[Sayfa Metni]
Kur'an-ı Kerim; Peygambere ve Kur'an'a inanan ilim sahiplerinin ve Kitap ehlinden bazılarının Allah'ın vahyini doğrulamalarını, başta Mekke döneminde bilahare Medine döneminde duydukları sevinçleri ve tanıklıklarını köklü, gözle görülür davranışlarını tescil etmektedir. İşte Mekki surelerdeki bu tescillerin bazıları:
1. Kendilerine kitap verdiklerimiz, oğullarını tanıdıkları gibi onu tanırlar... (En 'am, 20)
2. Allah, size kitabı açıklanmış olarak indirmiş iken, ben ondan başka bir hakem mi arayayım? Kendilerine kitap verdiklerimiz, O(Kur'an 'ın), gerçekten Rabbin tarafından indirilmiş olduğunu bilirler, onun için hiç kuşkulananlardan olma. (En'am, 114)
3. Onlar yanlarındaki Tevrat ve İncil'de yazılı buldukları o elçiye, o ümmi Peygambere uyarlar. O (Peygamber) kendilerine iyiliği emreder, kendilerini kötülükten meneden onlara güzel şeyleri helal, çirkin şeyleri haram kılar, üzerlerindeki ağırlıkları ve zincirleri kaldırıp atar. Ona inanan, destekleyerek Ona saygı gösteren, Ona yardım eden ve onunla beraber indirilen nura uyanlar, işte onlar felaha erenlerin ta kendileridir. (Araf, 157)
4. Hiç böyleleri, şu kimse gibi olur mu ki o, Rabbinden bir delil üzerinde bulunmaktadır, ayrıca Allah'tan, bir şahit (yani Kur'an) onu (o üzerinde bulunduğu delili) takip ediyor. O (Kur'an)dan önce de bir önder ve rahmet olarak Musa'nın kitabı var. İşte onlar o Kur'an'a inanırlar. Kavimlerinden kim O'nu inkar ederse, onun yeri ateştir. Bu (Kur'an)dan hiç kuşkun olmasın. Çünkü o Rabbinden gelen gerçektir. Fakat insanların çoğu inanmazlar. (Hûd, 17)
5. Kendilerine kitap verdiklerimiz sana indirilenden dolayı sevinirler. (Ra'd, 36)
6. ...De ki: "Benimle sizin aranızda Allah ve yanında İlahi Kitabın bilgisi bulunanların şahit olması kâfidir. " (Ra'd, 43)

[Kayıtlı öğeler]
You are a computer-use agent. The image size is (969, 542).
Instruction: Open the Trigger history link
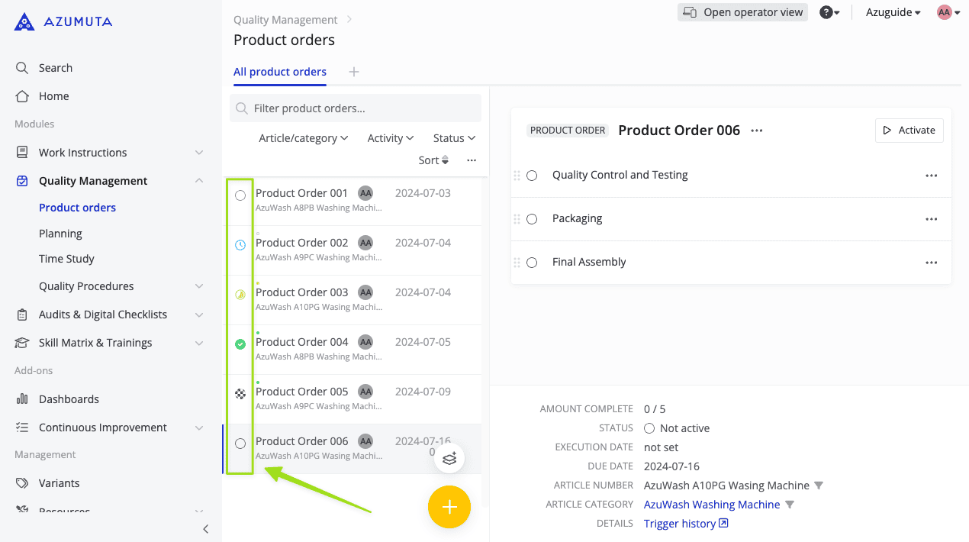tap(680, 523)
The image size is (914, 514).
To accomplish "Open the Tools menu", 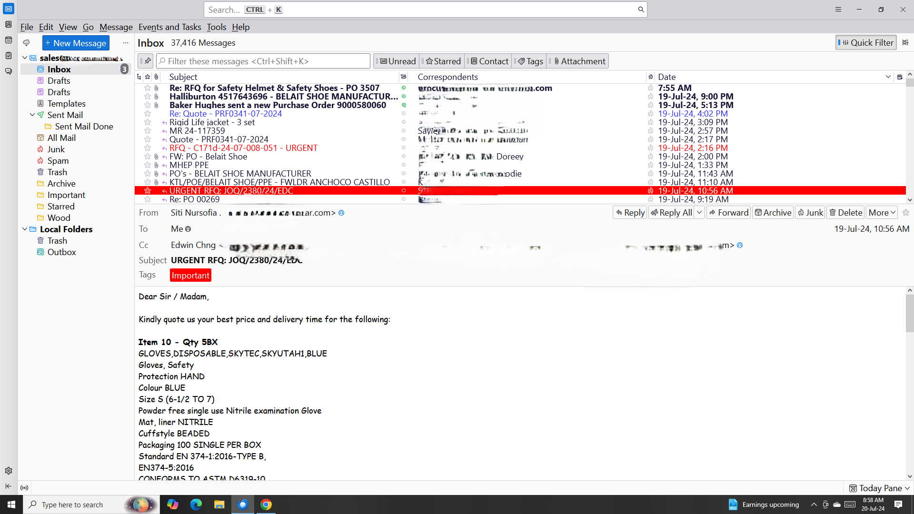I will click(216, 27).
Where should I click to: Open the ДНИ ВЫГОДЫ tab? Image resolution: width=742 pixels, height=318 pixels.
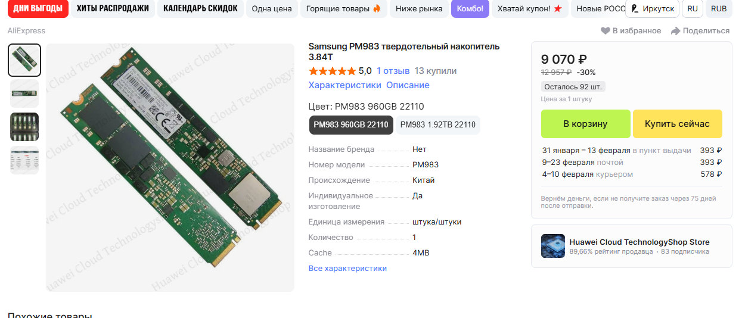pos(38,8)
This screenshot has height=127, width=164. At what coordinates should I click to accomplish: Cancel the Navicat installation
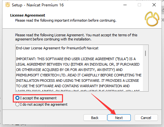coord(146,118)
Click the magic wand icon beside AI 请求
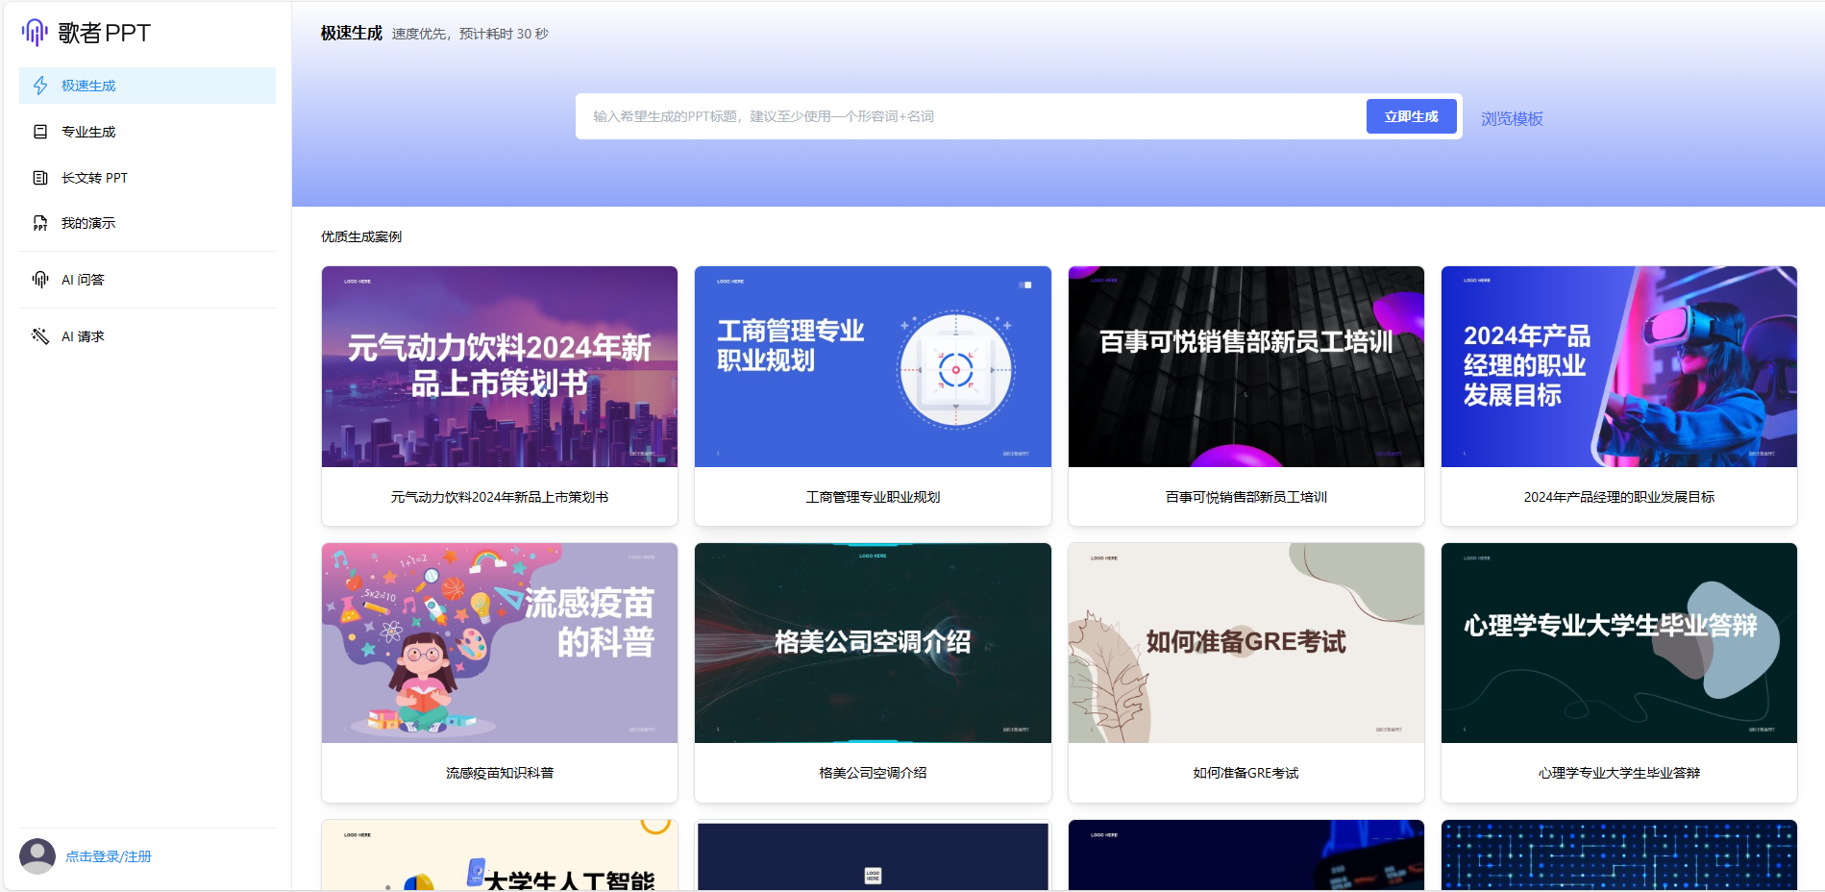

[Yazılı Görev 1]
Sayfa metnine göre, kendilerine kitap verilenler onu nasıl tanırlar?
[Yazılı Görev 2]
Sayfa metninde "2. Allah, size" ile "kendileridir. (Araf, 157)" arasındaki kısmı, bu iki ifade de dahil olmak üzere alıntılayın.

[Cevap 1]
Oğullarını tanıdıkları gibi tanırlar.

[Cevap 2]
2. Allah, size kitabı açıklanmış olarak indirmiş iken, ben ondan başka bir hakem mi arayayım? Kendilerine kitap verdiklerimiz, O(Kur'an 'ın), gerçekten Rabbin tarafından indirilmiş olduğunu bilirler, onun için hiç kuşkulananlardan olma. (En'am, 114)
3. Onlar yanlarındaki Tevrat ve İncil'de yazılı buldukları o elçiye, o ümmi Peygambere uyarlar. O (Peygamber) kendilerine iyiliği emreder, kendilerini kötülükten meneden onlara güzel şeyleri helal, çirkin şeyleri haram kılar, üzerlerindeki ağırlıkları ve zincirleri kaldırıp atar. Ona inanan, destekleyerek Ona saygı gösteren, Ona yardım eden ve onunla beraber indirilen nura uyanlar, işte onlar felaha erenlerin ta kendileridir. (Araf, 157)